I lied down on my futon and stretched out. I opened the window, and the warm Tokyo air spilled into my room. I went to sleep with the number 314,000 yen floating around my head.
I woke up the next day. The guy down the hall wouldn’t loan me his suit. Shit. I put on my best “casual” gear, hoping it wouldn’t matter since I’d already gotten a verbal job offer.
I made my way to the office. I walked through the door at 9:15 to give the 9am people a chance to settle in.
Shane came over to greet me, and I noticed his eyes squinting as he critically looked me up and down.
“No suit today?” He said.
“Uh, right. It’s in the wash.” I lied.
Shane raised his eyebrows and led me to a small meeting room.
“I spoke to Bill last night, and we’re ready to make you an offer.” Shane said with a smile.
My eyes widened slightly. “Thats very good news, ” I said. 314,000 yen. 314,000 yen.
“Looking at your skill and experience, we’ve come to a number and a package we think is reasonable.” Shane continued.
314,000 yen. Thats all I needed. Thats a very reasonable salary for a Foreign Tokyo IT worker. They’re an established company, I’m sure they’ll offer at least that. Just 314,000 yen.
“Your starting monthly salary will be… ” Shane said. Time froze.
314,000 yen. 314,000 yen. 314,000 yen. 314,000 yen. 314,000 yen. 314,000 yen.
“270,000 yen.” Shane said. The weight of his statement slammed into me, leaving me stunned.
Without at least 314,000 yen, there’s almost no point to being in Japan. I won’t be able to do what I came for, I sadly realised. I might even have to work extra hours. How can this be happening.
Shane looked at me, trying to gauge my response. “Does that seem reasonable?” He asked.
“Well, um, I very much appreciate the job offer,” I sighed in disappointment, but tried to stay bright. “So that means that I’ll get 270,000 yen in my bank account every month, right?”
“Actually, after various taxes, the real number is probably closer to 240,000 yen.” Shane said.
240,000 yen. What did I do to deserve this? I thought in emotional turmoil. That wasn’t even a fair offer. I had to pay 68,000 yen just in rent. Before I do anything, I’m down to 172,000 yen. Which doesn’t go very far in Tokyo at all.
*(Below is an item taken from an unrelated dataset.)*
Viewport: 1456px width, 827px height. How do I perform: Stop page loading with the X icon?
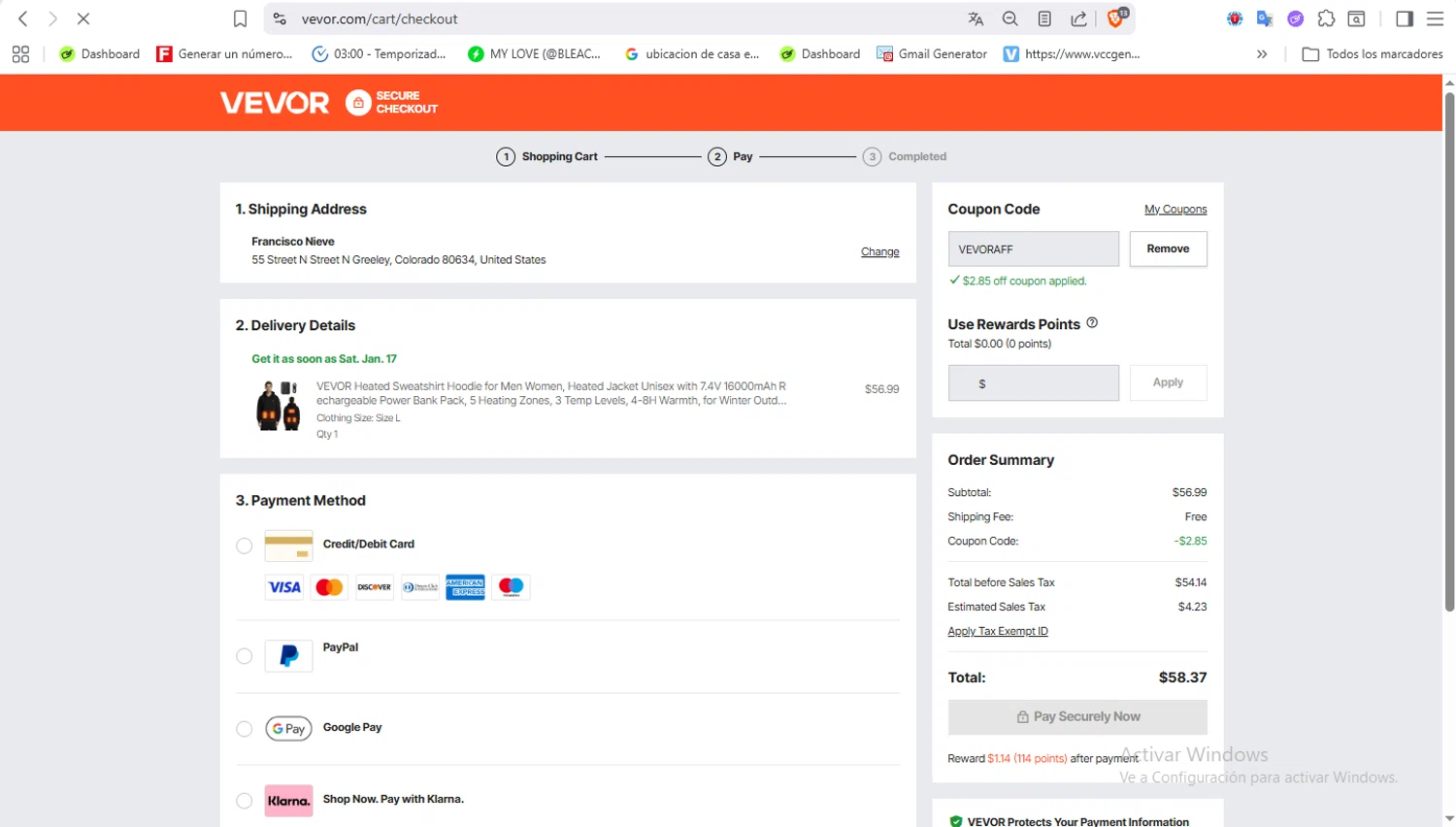pyautogui.click(x=83, y=18)
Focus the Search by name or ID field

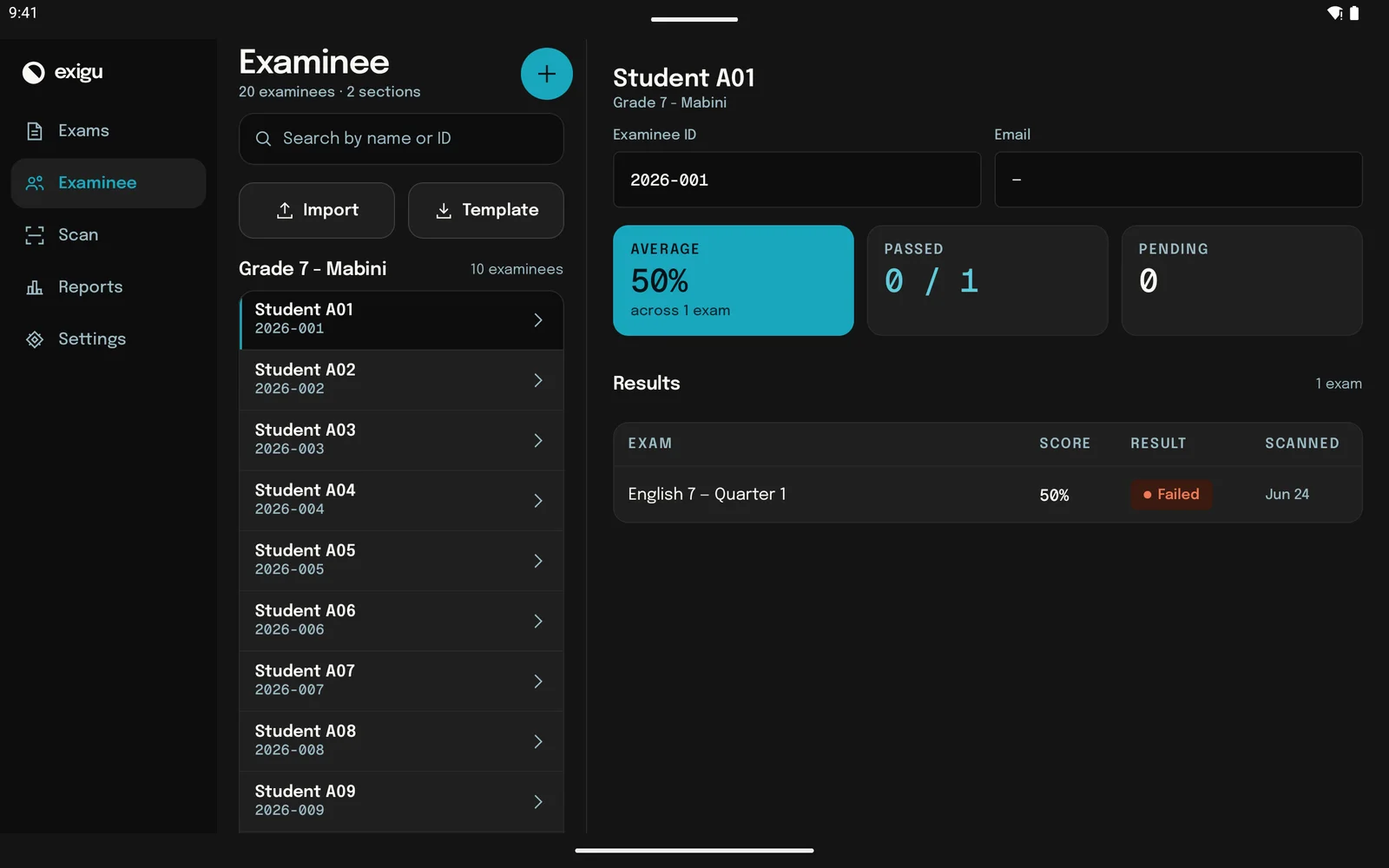click(401, 139)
I sat in silence for a moment. An intense feeling of sadness washed across my face. I bit my lip.
“Thank you very much for the offer. I’ll think about it, and let you know.” I said, as I began to put on my jacket.
Shane looked surprised, as though he was expecting me to accept on the spot. “Sure. Have a think about it, and give me a call.”
I nodded, smiled, and walked out of the office, feeling lost and alone.